Given problem 1: Copy the entries below word for word, starting at the first line of the entries and ending at the line that contains "7 (36, 414)", with both of those lines included.

So what's kept me from blogging for more than a month? Nothing interesting enough to talk about, in fact, just plain old apathy and laziness for the most part.
What's got me fired up again? Well, first, an entry by LilCherie that made me feel that if she can do it, I can do it, and secondly, my Mother's Day gift.
As any regular reader of this blog should be able to tell, my husband and I have quite the up and down relationship. Since Tuesday it's been in the honeymoon phase following the fallout of a disastrous Mother's Day. Bickering, arguing, tears, and a depression nap preceded an attempt by the both of us to salvage the day with the opening of my Mother's Day gift.
However, it was not to be, and our day dissolved into more of the same before I got a chance to open it. J. said he'd take it back, I said fine, and it sat in the garage for a few days until last night. Our relationship safely back in the hopeful "We can make it work, can't we? We can give it another try, right? Maybe a new marriage counselor will help..." phase, J. presented me with my gift, lovingly taped up in a paper grocery sack. He presented it humbly, with the following disclaimers: "It isn't much. Don't get too excited. I just thought it would be fun for girls' night."
Okay. My interest suitably nudged into a healthy state of curiousity, I opened the bag to find......
.....an air popper. Yes, to make popcorn. In fact, it is the Presto PopLite Hot Air Corn Popper. With the butter-melting cup on top that doubles as a "handy measuring cup." According to the description on Amazon.com, "this popular corn popper pops with hot air, not oil, for a healthy, low-calorie treat.It offers a faster, healthier, and more economical choice than microwave bag popcorn."
I'm going to allow you a moment to absorb this information.
Now, I am going to let out my innermost thoughts, ones that I hope J. never stumbles upon, ones that I can't get out of my head, that are making me feel like an incredible jerk but I can't help feeling this way and I have to get them out, etc.
This is possibly one of the worst gifts I've ever received, probably second only to a gift I received last year, also from J. but disguised as a gift "from Bubba," I think for Christmas, but it could have been birthday or maybe even Mother's Day. That time, it was a nicely wrapped slim box, making me think there was something halfway good in there...and it turned out it was a box of chocolates. A cheap, drugstore box of chocolates. Of which, by the way, J. ended up eating the majority.
At first, I tried to talk myself down from my initial reaction to the popper. I thought, well, he's trying, he was thinking of girls' night, he didn't have to get me anything at all...but that's as far as I got before the following thoughts sprung to mind:
•I have voluntarily eaten popcorn at home approximately 5 times in the last year.

Given problem 2: Resume the blog post about the Mother's Day popcorn popper, picking up right after its last sentence.

Data to use:
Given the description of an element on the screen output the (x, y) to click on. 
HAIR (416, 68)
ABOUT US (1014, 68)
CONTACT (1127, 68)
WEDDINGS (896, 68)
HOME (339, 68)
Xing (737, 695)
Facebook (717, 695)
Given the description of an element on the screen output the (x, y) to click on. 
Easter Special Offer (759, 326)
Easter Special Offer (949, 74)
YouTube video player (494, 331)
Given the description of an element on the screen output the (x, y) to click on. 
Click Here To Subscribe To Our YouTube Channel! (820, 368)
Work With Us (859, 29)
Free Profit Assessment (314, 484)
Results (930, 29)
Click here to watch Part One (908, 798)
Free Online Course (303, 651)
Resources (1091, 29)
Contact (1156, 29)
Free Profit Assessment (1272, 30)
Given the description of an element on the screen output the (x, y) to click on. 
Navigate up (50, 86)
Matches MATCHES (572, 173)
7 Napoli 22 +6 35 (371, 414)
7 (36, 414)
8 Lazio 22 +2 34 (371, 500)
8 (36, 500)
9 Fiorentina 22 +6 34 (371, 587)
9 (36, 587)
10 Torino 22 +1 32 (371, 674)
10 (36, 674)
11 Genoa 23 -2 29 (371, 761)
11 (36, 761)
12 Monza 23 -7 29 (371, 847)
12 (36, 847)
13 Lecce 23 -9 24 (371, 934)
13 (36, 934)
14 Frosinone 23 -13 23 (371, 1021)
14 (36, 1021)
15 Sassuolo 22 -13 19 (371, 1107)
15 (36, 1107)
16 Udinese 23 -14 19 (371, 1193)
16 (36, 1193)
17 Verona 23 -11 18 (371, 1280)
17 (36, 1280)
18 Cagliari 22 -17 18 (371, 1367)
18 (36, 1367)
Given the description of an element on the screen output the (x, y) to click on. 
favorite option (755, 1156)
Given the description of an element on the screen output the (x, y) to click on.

Written response 1:
Given the description of an element on the screen output the (x, y) to click on. 
HAIR (416, 68)
ABOUT US (1014, 68)
CONTACT (1127, 68)
WEDDINGS (896, 68)
HOME (339, 68)
Xing (737, 695)
Facebook (717, 695)
Given the description of an element on the screen output the (x, y) to click on. 
Easter Special Offer (759, 326)
Easter Special Offer (949, 74)
YouTube video player (494, 331)
Given the description of an element on the screen output the (x, y) to click on. 
Click Here To Subscribe To Our YouTube Channel! (820, 368)
Work With Us (859, 29)
Free Profit Assessment (314, 484)
Results (930, 29)
Click here to watch Part One (908, 798)
Free Online Course (303, 651)
Resources (1091, 29)
Contact (1156, 29)
Free Profit Assessment (1272, 30)
Given the description of an element on the screen output the (x, y) to click on. 
Navigate up (50, 86)
Matches MATCHES (572, 173)
7 Napoli 22 +6 35 (371, 414)
7 (36, 414)

Written response 2:
•None of those times has ever been at girls' night.
•Is J. saying, by way of air popper, that I am too fat to eat the buttery Movie Theatre Flavor PopSecret microwave stuff?
•Is he saying I am not worth the more expensive, less economical Movie Theatre Flavor PopSecret microwave stuff?
•What the hell am I going to do with this thing?
•This would be great for my garage sale...
•I wish he would have really taken it back.
•Exactly how many nanoseconds did J. think about this gift before hauling it up to the register?
•What the fuck??
I can't help but feel that it makes a statement about our relationship that my husband feels compelled to give me grandma gifts. What's next? Some Chantilly powder (no offense, Mom), a commemorative plate, a small figurine of a cardinal? A wrapped box of Archway Cookies? Maybe some slippers (not the cute fuzzy ones but the flippy teal Isotoner ones) or a 'housecoat'?
Is this a sign that he really doesn't know me at all, or just that he's a crappy gift-giver? Is it that he just doesn't give a damn whether I like something or not or does he honestly think these are good gifts?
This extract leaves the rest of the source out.